Al Cairo monta lo sdegno dopo l’ennesimo atto violento e ingiustificato da parte della polizia. Un agente che non era neppure in servizio ha ucciso con la sua pistola di ordinanza un tassista dopo una discussione sul prezzo della corsa. Il poliziotto era andato a far compere con un parente in un quartiere popolare della capitale, poi aveva fermato il taxi e voleva caricare l’auto con gli acquisti, ma senza pagare alcun supplemento. Il tassista che ha osato protestare è stato ucciso con un colpo di pistola sul posto.

La sera stessa, malgrado il divieto di manifestazioni spontanee, una folla si è riunita di fronte al quartier generale della polizia al Cairo gridando “teppisti” e mostrando cartoni con il sangue del tassista ucciso, un giovane di 24 anni. In questo video, le immagini della protesta.

Le autorità sostengono che il poliziotto avrebbe sparato per sbaglio.
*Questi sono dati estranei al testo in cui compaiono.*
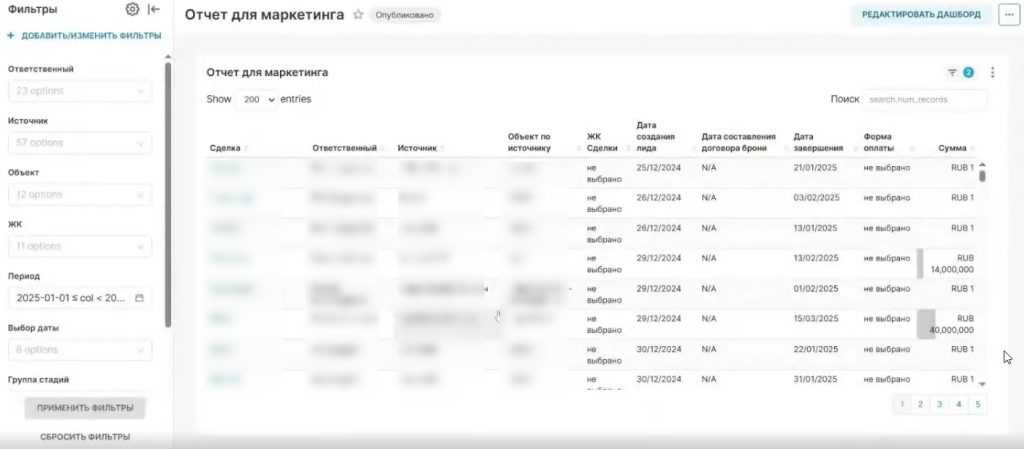Image resolution: width=1024 pixels, height=449 pixels.
Task: Click plus icon to add filters
Action: pos(11,36)
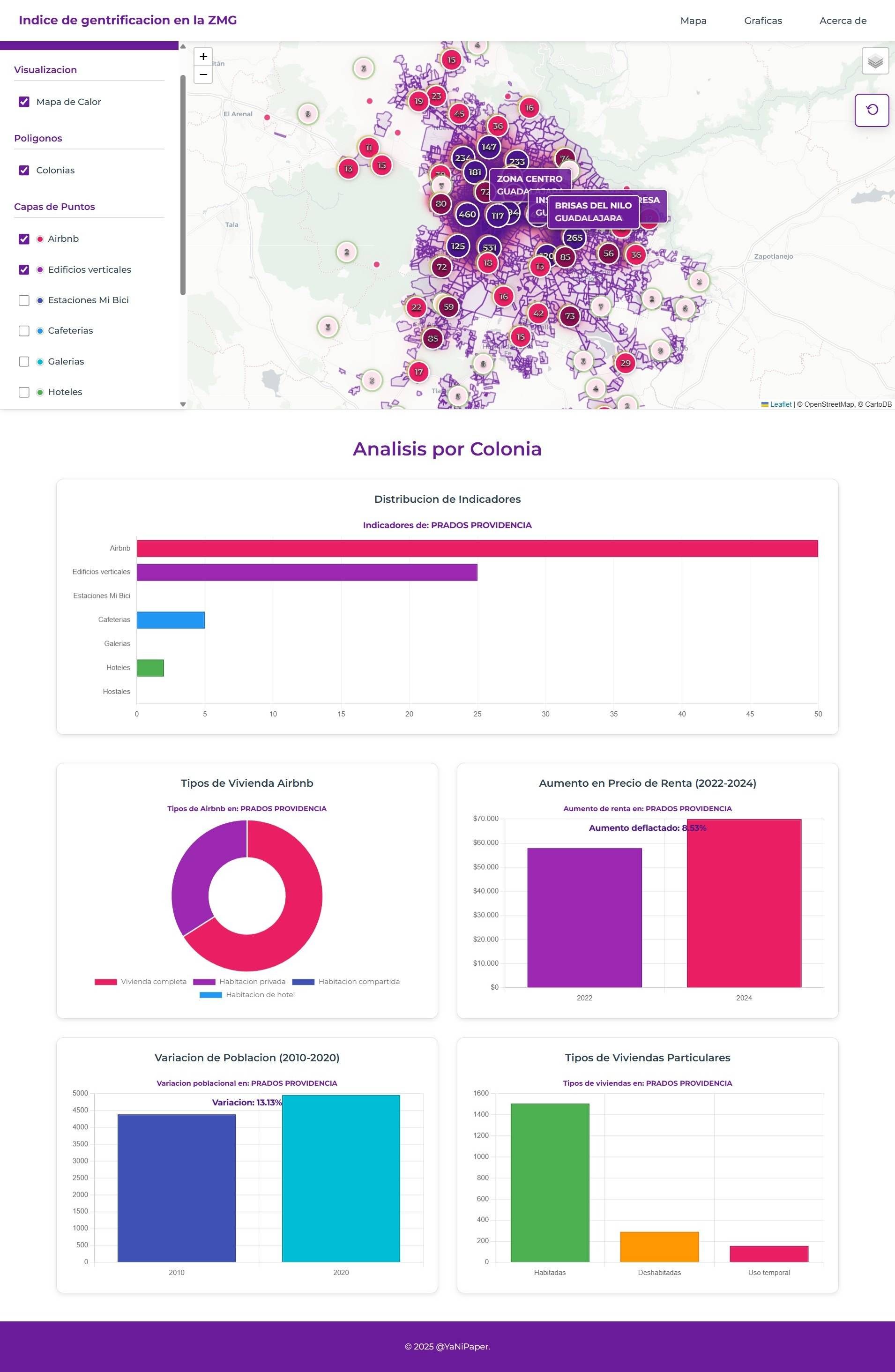Click the sidebar scroll down arrow
The width and height of the screenshot is (895, 1372).
(x=183, y=404)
Avrebbe estratto la pistola per disperdere i passanti che solidarizzavano con il tassista e gli sarebbe partito un colpo. “Il poliziotto è stato malmenato ed è in ospedale”, dicono i suoi capi. “È in arresto e sarà punito”. Ma gli “incidenti” di questo tipo sono ormai troppi e la gente non crede più né alle ricostruzioni di comodo, né alle promesse di giustizia.

Il Financial Times ieri ha pubblicato un articolo in cui sostiene che il presidente al Sisi rischia una rivolta popolare contro il sistema di abusi che ha messo in piedi per reprimere ogni dissenso. Anche la rivolta contro Mubarak nel 2011 fu alimentata dalla rabbia contro gli abusi della polizia. Il simbolo di quella rabbia divenne Khaled Said, un giovane di Alessandria ucciso a botte da due poliziotti perché aveva scoperto che spacciavano droga. Non a caso la rivoluzione del 25 gennaio 2011 iniziò proprio nel giorno della festa della polizia.
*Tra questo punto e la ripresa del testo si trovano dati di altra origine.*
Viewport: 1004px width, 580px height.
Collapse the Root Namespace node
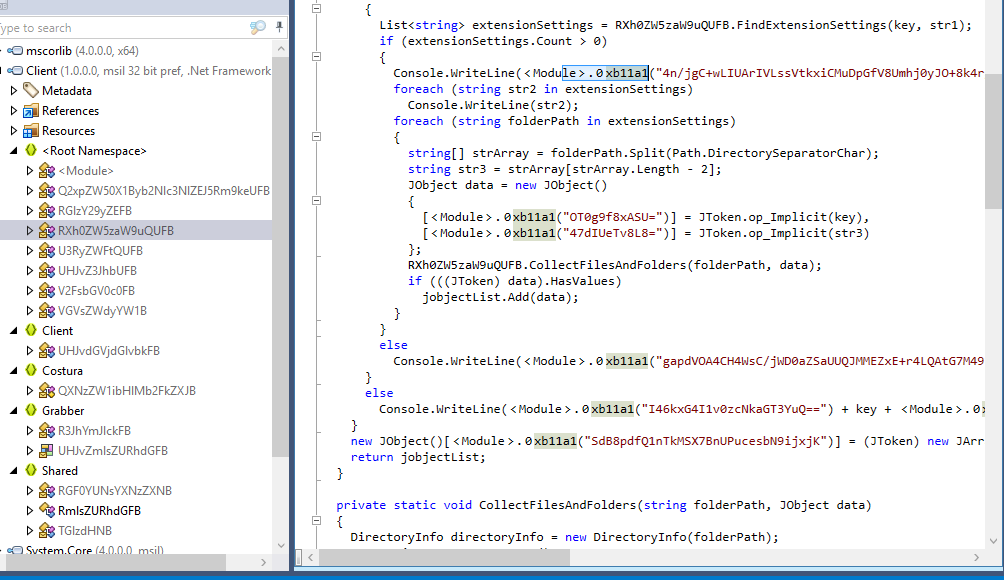[x=14, y=151]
Il quotidiano britannico menziona anche il caso di Giulio Regeni, il ricercatore italiano trovato morto con segni di torture su tutto il corpo, prova che l’apparato repressivo non guarda in faccia a nessuno. Secondo il Financial Times, “il governo di al Sisi ha usato la mano pesante con le proteste perché sa che, proprio come la strada ha portato l’esercito di nuovo al potere, lo può spodestare ancora. Potrebbe sembrare che il dissenso egiziano sia stato intimidito, ma l’esperienza della rivoluzione è ancora fresca nella mente delle persone”.
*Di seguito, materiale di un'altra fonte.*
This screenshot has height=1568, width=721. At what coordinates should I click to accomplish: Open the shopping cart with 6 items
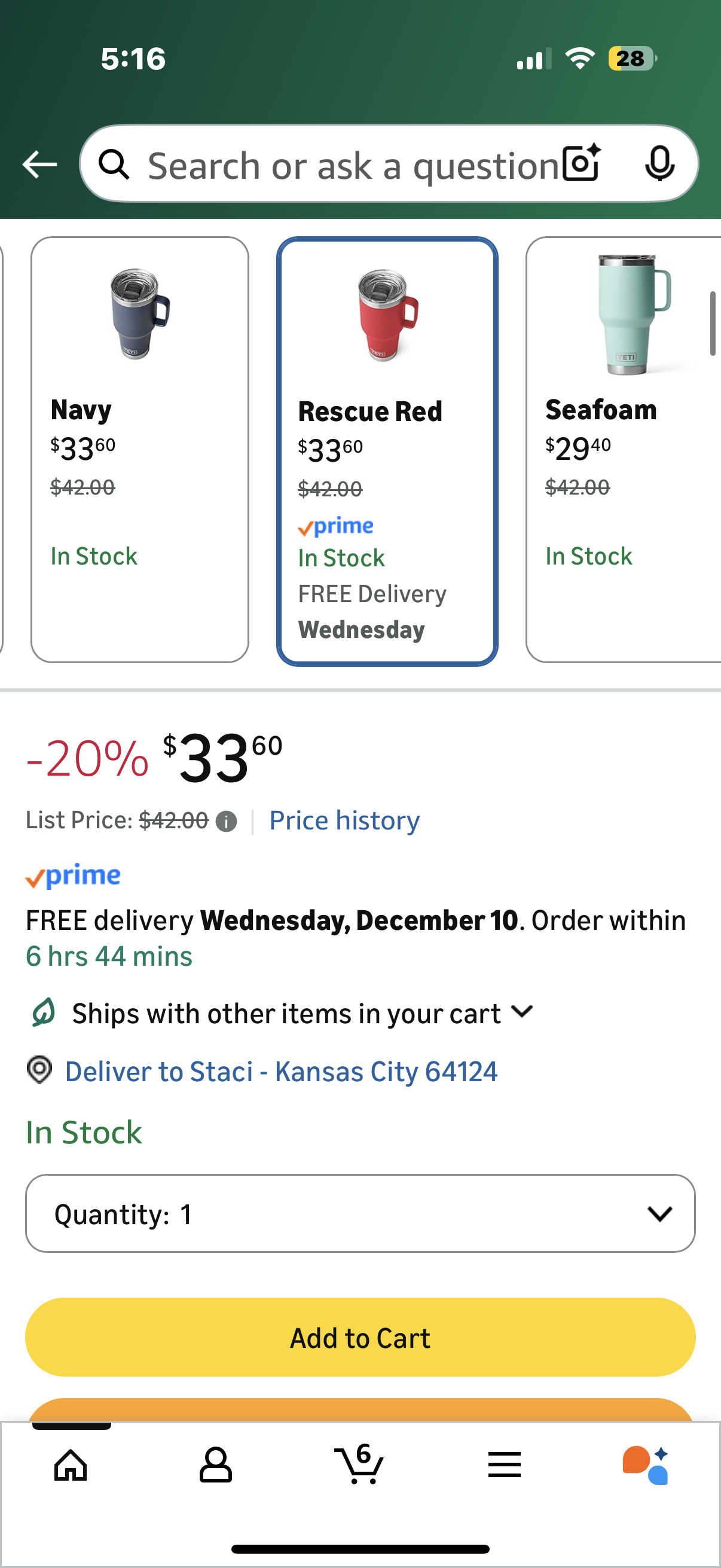pos(359,1463)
Il coraggio di reagire è testimoniato anche da un altro episodio avvenuto alla fine di gennaio. Due medici di un ospedale del Cairo sono stati picchiati da alcuni poliziotti perché non volevano compilare un falso referto. I due hanno denunciato l’episodio al loro sindacato, che ha indetto una mobilitazione in tutto il Paese. Per protesta oggi manifesteranno i medici ospedalieri in tutto l’Egitto. Dal 27 febbraio cominceranno a curare i pazienti gratis, se gli aggressori in divisa non verranno arrestati. I medici hanno anche chiesto le dimissioni del ministro della Sanità. “Si tratta delle più grandi proteste in Egitto da quando al Sisi è salito al potere”, scriveva ieri il Financial Times.

Forse per paura di un seguito, giovedì Abdel Fattah al Sisi ha annunciato che entro 15 giorni chiederà al parlamento di inasprire le sanzioni contro i poliziotti che commettono abusi. Ma non ha chiarito quali leggi saranno emendate, fa notare la stampa egiziana. In più Sisi ha parlato di “atti irresponsabili di singoli membri delle forze dell’ordine” che “vanno affrontati individualmente”. Il presidente ex militare nega insomma che quello della polizia sia un potere che si regge sistematicamente sugli abusi e sull’impunità.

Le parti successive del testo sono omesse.